--- Start Text to read ---
TRANSITION AND RETIREMENT
AGREEMENT
This TRANSITION
AND RETIREMENT AGREEMENT (this “ Agreement ”) is
entered into by and between Sysco Corporation, a Delaware
corporation (the “ Company ”), and RICHARD J.
SCHNIEDERS, a resident of the state of Texas (“
Executive ”), as of the Effective Date of the
Agreement, as defined below.
WHEREAS, Executive
and Company are parties to that certain First Amended and Restated
Executive Severance Agreement dated November 24, 2008 (the
“ Severance Agreement ”), a copy of which is
attached hereto;
WHEREAS, Executive
and Company, are parties to that certain Sysco Corporation Fiscal
Year 2009 Management Incentive Plan Bonus Agreement, effective as
of June 27, 2008 (the “ MIP Bonus Agreement
”) pursuant to which Executive is entitled to a bonus if the
Company meets certain pre-established performance criteria (the
“ MIP Bonus ”);
WHEREAS, Executive
has indicated his intention to retire from his position as Chief
Executive Officer of the Company effective as of the close of
business on March 31, 2009, and from his employment with the
Company effective as of the close of business on June 27, 2009
(the “ Retirement Date ”); and
WHEREAS, the
parties hereby wish to memorialize their agreement with respect to
Executive’s retirement and to clarify his duties through the
Retirement Date.
--- End Text to read ---
--- Start Recorded data ---
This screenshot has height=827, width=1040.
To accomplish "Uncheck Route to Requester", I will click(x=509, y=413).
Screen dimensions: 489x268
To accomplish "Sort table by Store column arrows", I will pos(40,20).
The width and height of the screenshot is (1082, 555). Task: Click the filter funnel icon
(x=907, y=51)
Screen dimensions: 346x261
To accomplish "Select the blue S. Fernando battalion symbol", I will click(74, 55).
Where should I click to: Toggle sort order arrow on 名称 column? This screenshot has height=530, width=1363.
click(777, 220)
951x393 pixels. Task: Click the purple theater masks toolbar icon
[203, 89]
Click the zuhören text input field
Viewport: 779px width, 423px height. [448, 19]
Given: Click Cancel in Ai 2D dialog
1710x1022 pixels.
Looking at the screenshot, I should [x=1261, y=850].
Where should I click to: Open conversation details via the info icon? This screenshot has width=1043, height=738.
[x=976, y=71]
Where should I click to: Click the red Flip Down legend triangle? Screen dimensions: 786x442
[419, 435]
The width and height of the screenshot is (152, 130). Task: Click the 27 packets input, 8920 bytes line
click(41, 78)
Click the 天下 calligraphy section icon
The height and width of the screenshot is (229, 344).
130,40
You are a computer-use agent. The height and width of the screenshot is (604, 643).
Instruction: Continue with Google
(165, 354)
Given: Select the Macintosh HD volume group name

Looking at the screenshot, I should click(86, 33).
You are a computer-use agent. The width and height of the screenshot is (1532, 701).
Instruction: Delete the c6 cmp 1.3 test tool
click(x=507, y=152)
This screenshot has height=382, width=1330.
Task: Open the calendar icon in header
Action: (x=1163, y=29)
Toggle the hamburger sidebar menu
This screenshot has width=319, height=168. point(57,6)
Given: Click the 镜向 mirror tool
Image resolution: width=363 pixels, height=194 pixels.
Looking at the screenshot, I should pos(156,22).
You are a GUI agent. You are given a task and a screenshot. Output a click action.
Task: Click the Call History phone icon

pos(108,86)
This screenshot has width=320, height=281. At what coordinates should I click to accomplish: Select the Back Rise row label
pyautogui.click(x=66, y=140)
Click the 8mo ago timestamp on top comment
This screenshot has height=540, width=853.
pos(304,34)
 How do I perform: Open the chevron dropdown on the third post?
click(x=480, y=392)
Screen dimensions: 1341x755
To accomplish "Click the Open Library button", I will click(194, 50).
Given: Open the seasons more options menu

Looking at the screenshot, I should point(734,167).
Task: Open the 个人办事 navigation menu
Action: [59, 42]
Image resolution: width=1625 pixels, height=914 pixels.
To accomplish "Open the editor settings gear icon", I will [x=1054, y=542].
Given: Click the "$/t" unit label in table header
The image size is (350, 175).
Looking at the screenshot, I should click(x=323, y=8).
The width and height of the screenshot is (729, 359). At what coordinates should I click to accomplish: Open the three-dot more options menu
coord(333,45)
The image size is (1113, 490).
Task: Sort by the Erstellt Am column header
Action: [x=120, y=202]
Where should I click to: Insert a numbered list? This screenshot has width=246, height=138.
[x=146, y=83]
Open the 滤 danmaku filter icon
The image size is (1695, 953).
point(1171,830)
--- End Recorded data ---
# Goals
(a) From the retirement agreement, list every term that is set in quotation marks as a defined name.
(b) Answer these questions using the retirement agreement.
(i) In which state is Sysco Corporation incorporated?
(ii) On what date is the Severance Agreement dated?
(iii) As of what time and date does Executive intend to retire as Chief Executive Officer?
(c) Reproduce word for word the part of the retirement agreement that opens with the words containing "TRANSITION AND RETIREMENT" and closes with "and RICHARD J.".

# Solutions to the exercise
(a)
Agreement
Company
Executive
Severance Agreement
MIP Bonus Agreement
MIP Bonus
Retirement Date

(b)
(i) Delaware
(ii) November 24, 2008
(iii) The close of business on March 31, 2009

(c)
TRANSITION AND RETIREMENT
AGREEMENT
This TRANSITION
AND RETIREMENT AGREEMENT (this “ Agreement ”) is
entered into by and between Sysco Corporation, a Delaware
corporation (the “ Company ”), and RICHARD J.